Thursday, August 31, 2006

Twenty Four Hours, Four Flights, and One Mojito




I flew out for Puerto Rico at 4:00 PM on Sunday, changed planes in Atlanta, and got into San Juan just a little before ten. The tail end of tropical storm Ernesto was just passing by the island, and the tropical night was warm and rainy.

We were staying at the Ritz-Carlton, a massive ocean-front palace with a full casino and a spa lots of dark wood and marble in the lobby. So far so good. The problem was: I had an meeting the next morning at 7:30 am and, because of other commitments back home, a flight out at 2:30 PM that afternoon. All in all, just 17 hours on the ground, including sleep time. No time for sopa de arroz con pollo, no time for plantain tostones, and not even enough time for lechon asado (barbecued pig). Not even enough time to snap any pictures (I borrowed the one here from the Ritz Carlton website.)

At least I got a good mojito.

Okay, so it's really a Cuban drink, but the rum was Puerto Rican, and it was advertised as the specialty of the house at the Ritz-Carlton Lobby Lounge, where my colleagues and I had a drink and watched as the tropical rain pounded down outside. It seemed like the thing to try. And it was really, really good.

Mojitos are a big trendy drink in the U.S. now--so trendy that Delta airlines was flogging them onboard the plane on the trip down, made I'm sure from some high-fructose mix. Most mojitos I've had have been, frankly, pretty disappointing--a mess of soda water and undissolved sugar and annoying clumps of mint leaves. I've made them at home, too, but they've always come off as too strong--either too much of an alcohol bite from the rum or too sour from the lime.

So, when I took a sip of the one at the Ritz-Carlton and found it a perfect smooth blend of sweetness, sourness, and mint, I kept one eye on the bartender and took notice the few next times he made mojitos.

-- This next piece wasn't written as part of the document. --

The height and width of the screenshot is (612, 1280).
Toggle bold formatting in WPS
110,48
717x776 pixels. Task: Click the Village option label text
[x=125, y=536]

The ingredients were simple: rum, fresh lime juice, sugar, and mint with just a touch of soda (not half a glass of soda, as I've seen it made in too many places). And, smooth as it was, it wasn't because he skimped on the rum--the doses, in fact, were pretty darn generous. The key, it seems, was in the muddling. In most mojitos I've had, the mint is beat up a little in a cocktail shaker, sometimes with a spoon and sometimes with an actual wooden muddle. At the San Juan Ritz, the bartender used an actual mortar and pestle (both wooden, I think) to not just crush the mint leaves but to pulverize them. The resulting drink was not clear with little bits of green mint leaves floating around inside but rather a bright, neon-green liquid. Lots of little bits of mint were suspended in the liquid, but so tiny that they didn't stick to your tongue and clog up the works while you were drinking. It was so good that I wanted a second one, but I had to be up in five hours, so it was off to bed.

The only other island specialty I got to sample was the coffee, which is grown locally and brewed up thick and strong--more like an espresso than the typical weak mainland brew, and served in appropriately small cups. At our meeting that morning, most of the attendees took their coffee con leche, with a health dose of warm milk added and mixed in. A carafe full of milk was kept warming on one of the coffee-machine burners just for that purpose. I had mine black, and its strong, rich flavor helped kicked the morning into gear. Then it was a blur of meetings, high speed rides to the airport, and racing for the airplane gate.